> Exercise prompt: Please give the records from the line with "Where should I click to: Tap the STYLE" up to and including the line with "click(x=154, y=112)" again with "entry" changed to "item" and everything else unchanged. Leave the pictures out.

> Data entries:
-------
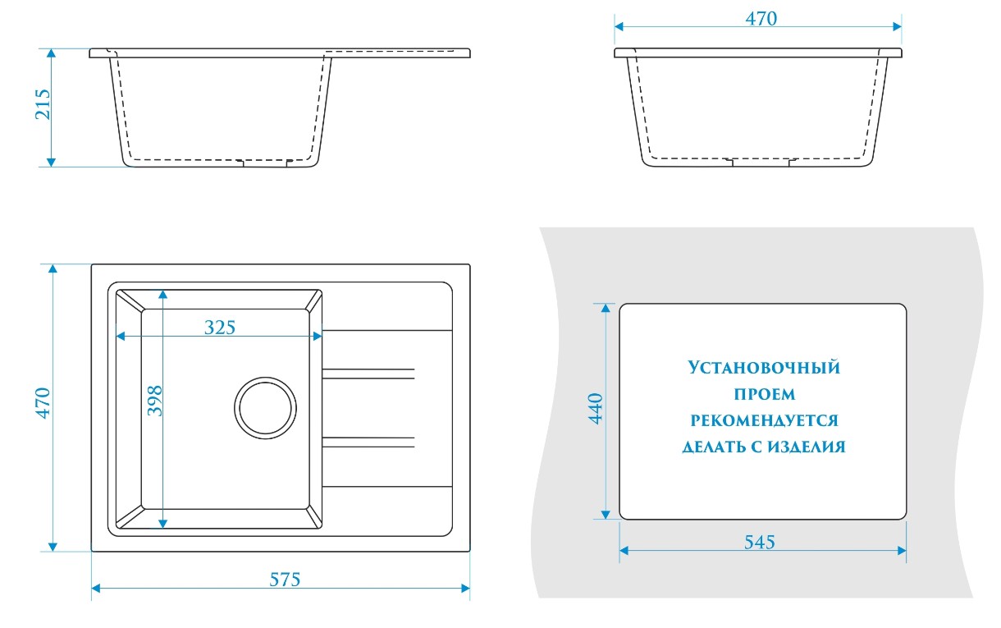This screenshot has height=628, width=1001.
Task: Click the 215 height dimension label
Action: point(43,104)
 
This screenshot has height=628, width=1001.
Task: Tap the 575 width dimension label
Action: point(285,580)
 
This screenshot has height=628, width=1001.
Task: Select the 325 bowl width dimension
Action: point(219,328)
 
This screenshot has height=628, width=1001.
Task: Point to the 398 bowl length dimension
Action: point(155,401)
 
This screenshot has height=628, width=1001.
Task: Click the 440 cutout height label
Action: point(596,408)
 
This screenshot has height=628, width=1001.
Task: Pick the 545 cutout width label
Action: point(759,542)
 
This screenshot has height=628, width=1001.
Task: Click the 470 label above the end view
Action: point(761,18)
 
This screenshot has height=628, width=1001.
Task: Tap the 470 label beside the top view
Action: point(43,403)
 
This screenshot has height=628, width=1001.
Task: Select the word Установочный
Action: point(764,368)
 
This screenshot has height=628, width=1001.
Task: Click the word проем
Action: point(765,394)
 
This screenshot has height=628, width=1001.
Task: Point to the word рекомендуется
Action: point(764,420)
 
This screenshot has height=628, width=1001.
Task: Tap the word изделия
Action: point(806,447)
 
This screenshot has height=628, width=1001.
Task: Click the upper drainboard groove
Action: point(368,374)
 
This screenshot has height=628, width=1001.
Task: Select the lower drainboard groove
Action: point(368,442)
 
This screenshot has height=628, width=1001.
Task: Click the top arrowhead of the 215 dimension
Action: point(51,53)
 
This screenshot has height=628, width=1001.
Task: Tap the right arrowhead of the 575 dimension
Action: point(465,589)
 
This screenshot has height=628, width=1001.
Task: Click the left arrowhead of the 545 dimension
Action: point(624,551)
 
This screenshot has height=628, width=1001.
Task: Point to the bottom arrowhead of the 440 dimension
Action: point(606,515)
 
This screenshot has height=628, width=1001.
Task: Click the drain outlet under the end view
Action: point(761,163)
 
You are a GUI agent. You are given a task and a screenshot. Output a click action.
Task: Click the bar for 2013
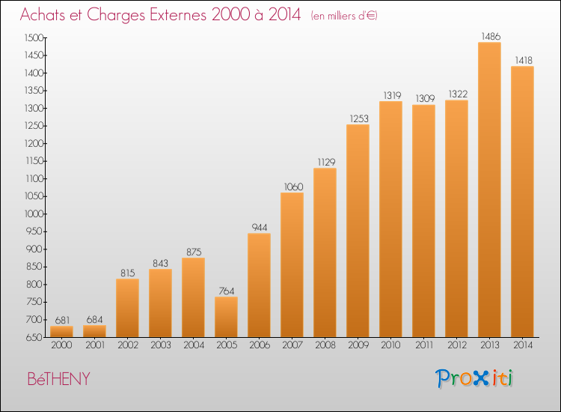coord(489,190)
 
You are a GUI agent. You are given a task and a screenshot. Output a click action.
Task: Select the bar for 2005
coord(226,317)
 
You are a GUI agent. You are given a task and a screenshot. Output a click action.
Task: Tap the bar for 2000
coord(61,331)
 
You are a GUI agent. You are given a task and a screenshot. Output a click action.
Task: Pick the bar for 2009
coord(358,231)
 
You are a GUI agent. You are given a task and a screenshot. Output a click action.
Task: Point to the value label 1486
coord(491,36)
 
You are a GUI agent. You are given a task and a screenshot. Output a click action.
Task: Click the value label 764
coord(227,291)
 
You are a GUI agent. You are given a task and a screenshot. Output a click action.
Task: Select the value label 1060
coord(293,187)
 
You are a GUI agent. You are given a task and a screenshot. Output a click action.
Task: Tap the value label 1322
coord(458,94)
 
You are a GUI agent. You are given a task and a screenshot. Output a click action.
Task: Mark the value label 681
coord(62,320)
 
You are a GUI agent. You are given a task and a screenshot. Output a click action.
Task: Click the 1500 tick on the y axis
coord(34,37)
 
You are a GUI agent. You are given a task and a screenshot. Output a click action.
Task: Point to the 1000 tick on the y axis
coord(34,214)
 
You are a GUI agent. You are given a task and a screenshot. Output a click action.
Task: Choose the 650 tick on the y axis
coord(34,337)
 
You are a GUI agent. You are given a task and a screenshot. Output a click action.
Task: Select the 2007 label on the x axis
coord(292,345)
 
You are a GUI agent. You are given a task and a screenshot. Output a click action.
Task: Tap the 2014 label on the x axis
coord(523,345)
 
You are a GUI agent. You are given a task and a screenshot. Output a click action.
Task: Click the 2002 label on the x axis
coord(128,345)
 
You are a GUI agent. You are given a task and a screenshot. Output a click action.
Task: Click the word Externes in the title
coord(178,14)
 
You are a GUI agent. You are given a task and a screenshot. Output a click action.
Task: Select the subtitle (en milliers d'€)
coord(344,16)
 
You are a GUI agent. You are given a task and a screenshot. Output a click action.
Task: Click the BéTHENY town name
coord(58,379)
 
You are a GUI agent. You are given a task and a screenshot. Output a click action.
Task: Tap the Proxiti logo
coord(474,378)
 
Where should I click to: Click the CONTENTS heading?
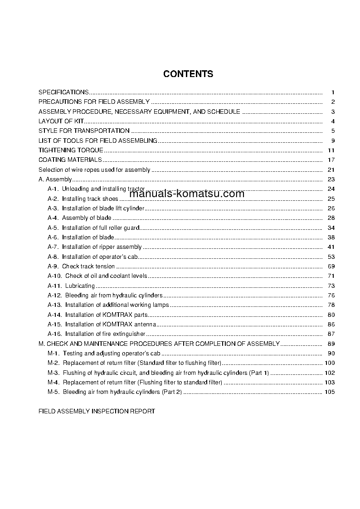(188, 74)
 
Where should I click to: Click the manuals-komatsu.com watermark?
(187, 194)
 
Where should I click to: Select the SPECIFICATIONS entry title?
(63, 92)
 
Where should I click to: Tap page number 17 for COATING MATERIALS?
(331, 160)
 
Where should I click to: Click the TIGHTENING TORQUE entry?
(71, 150)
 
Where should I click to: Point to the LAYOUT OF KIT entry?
(61, 121)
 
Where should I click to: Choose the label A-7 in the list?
(53, 247)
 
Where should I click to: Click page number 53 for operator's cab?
(331, 257)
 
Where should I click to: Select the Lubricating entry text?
(80, 286)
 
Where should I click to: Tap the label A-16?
(54, 334)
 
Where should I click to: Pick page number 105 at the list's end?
(330, 392)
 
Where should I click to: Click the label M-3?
(54, 373)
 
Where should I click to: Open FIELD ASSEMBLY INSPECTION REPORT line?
(97, 411)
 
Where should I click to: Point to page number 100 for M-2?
(330, 363)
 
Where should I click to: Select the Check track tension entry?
(88, 267)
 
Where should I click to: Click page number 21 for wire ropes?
(331, 170)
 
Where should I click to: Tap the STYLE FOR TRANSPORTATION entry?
(84, 131)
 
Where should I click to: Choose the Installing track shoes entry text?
(90, 199)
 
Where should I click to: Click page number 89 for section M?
(331, 344)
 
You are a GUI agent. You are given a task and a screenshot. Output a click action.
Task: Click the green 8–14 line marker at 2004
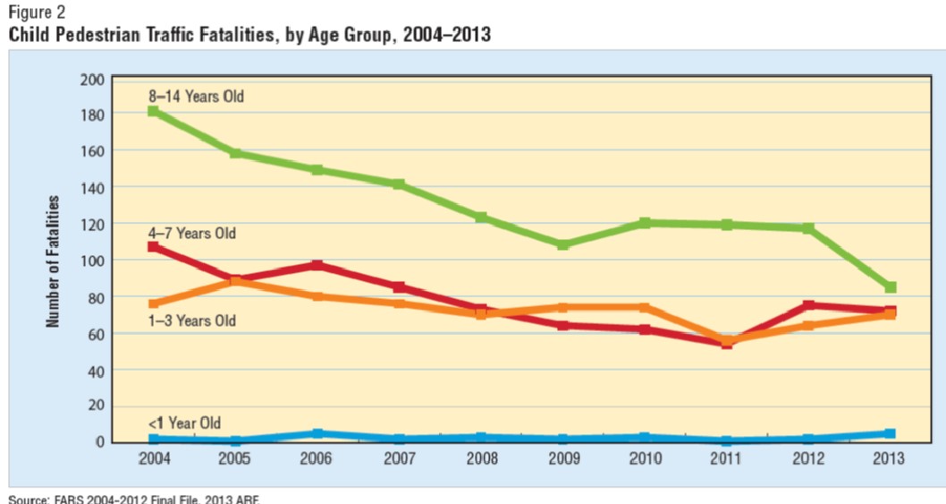click(x=154, y=112)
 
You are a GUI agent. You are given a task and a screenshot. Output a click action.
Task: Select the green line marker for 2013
click(x=891, y=287)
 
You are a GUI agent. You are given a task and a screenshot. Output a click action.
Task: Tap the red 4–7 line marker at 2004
click(x=154, y=246)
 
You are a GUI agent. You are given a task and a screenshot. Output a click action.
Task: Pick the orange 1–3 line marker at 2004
click(x=154, y=304)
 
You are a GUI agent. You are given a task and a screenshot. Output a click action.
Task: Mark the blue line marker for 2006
click(x=317, y=433)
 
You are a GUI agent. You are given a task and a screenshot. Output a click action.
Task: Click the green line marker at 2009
click(x=563, y=244)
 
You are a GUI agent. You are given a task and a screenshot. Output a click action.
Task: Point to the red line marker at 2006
click(x=317, y=265)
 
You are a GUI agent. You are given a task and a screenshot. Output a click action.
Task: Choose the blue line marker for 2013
click(x=891, y=433)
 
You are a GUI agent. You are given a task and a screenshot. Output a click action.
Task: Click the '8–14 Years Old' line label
click(x=197, y=96)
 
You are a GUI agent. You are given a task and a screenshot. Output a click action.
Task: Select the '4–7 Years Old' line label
click(x=193, y=234)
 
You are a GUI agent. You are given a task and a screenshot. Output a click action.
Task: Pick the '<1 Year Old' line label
click(x=185, y=423)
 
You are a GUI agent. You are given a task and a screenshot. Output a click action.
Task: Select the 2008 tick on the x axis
click(x=481, y=458)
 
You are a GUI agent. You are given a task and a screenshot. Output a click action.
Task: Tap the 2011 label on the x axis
click(x=727, y=458)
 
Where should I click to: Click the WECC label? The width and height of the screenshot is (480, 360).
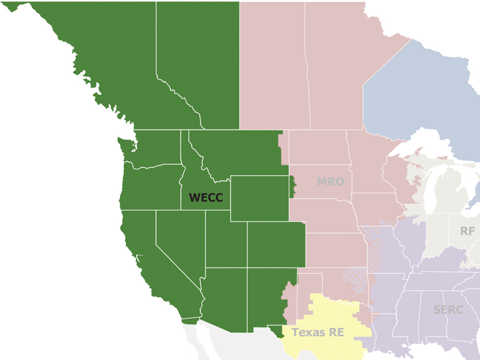pyautogui.click(x=206, y=198)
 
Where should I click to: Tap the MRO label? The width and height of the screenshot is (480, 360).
pyautogui.click(x=330, y=182)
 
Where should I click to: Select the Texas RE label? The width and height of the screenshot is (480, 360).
pyautogui.click(x=317, y=333)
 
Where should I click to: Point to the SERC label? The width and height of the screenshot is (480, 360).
pyautogui.click(x=448, y=309)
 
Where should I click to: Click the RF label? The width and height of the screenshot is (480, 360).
pyautogui.click(x=467, y=231)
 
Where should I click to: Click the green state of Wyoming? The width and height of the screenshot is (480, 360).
pyautogui.click(x=259, y=198)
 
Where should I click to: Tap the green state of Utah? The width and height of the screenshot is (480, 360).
pyautogui.click(x=225, y=241)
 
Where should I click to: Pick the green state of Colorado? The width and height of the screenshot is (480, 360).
pyautogui.click(x=275, y=244)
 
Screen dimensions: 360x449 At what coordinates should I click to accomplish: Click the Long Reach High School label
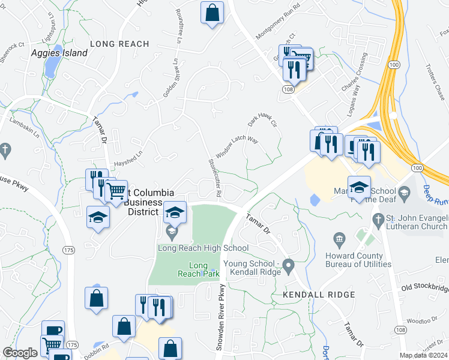203,248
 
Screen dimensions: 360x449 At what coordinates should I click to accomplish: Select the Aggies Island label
59,53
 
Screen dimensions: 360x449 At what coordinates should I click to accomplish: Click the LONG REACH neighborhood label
119,44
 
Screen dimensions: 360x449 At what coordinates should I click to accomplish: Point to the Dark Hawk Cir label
264,121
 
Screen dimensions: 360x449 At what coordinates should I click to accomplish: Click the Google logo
20,353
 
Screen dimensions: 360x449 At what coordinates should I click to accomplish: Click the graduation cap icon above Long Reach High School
175,212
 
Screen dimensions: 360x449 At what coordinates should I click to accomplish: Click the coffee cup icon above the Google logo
53,331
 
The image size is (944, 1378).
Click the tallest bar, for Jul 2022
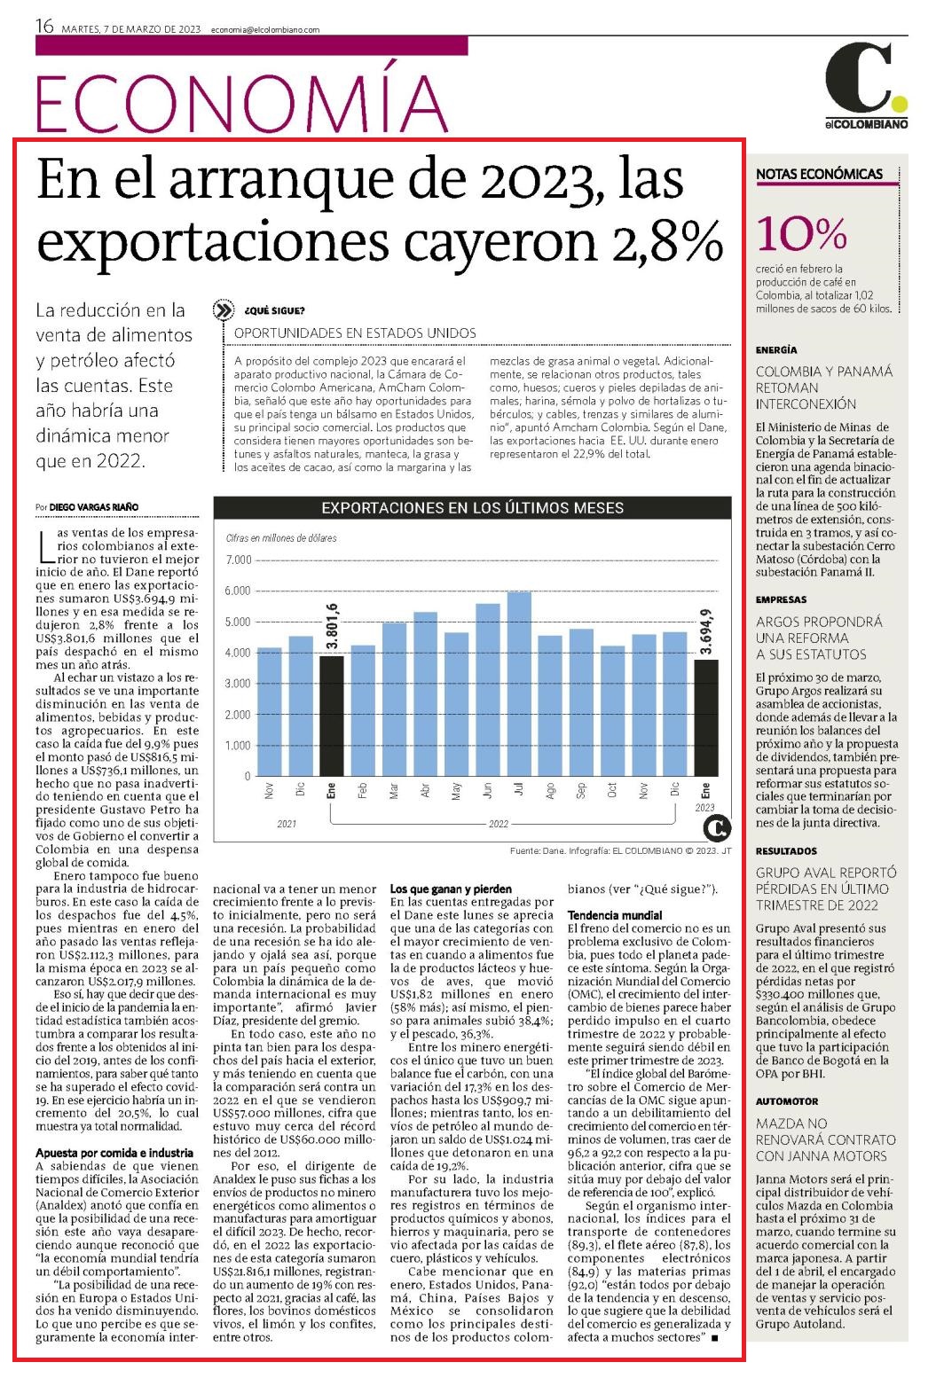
-------
> Task answer:
Where should I click to: Tap the STYLE FOR TRANSPORTATION item?
(84, 131)
 
Where should I click to: Choose the Installing track shoes item text?
(90, 199)
 
Where should I click to: Click page number 89 for section M?
(331, 344)
 
You are a GUI agent. You are given a task and a screenshot. Output a click action.
Task: Click the green 8–14 line marker at 2004
click(x=154, y=112)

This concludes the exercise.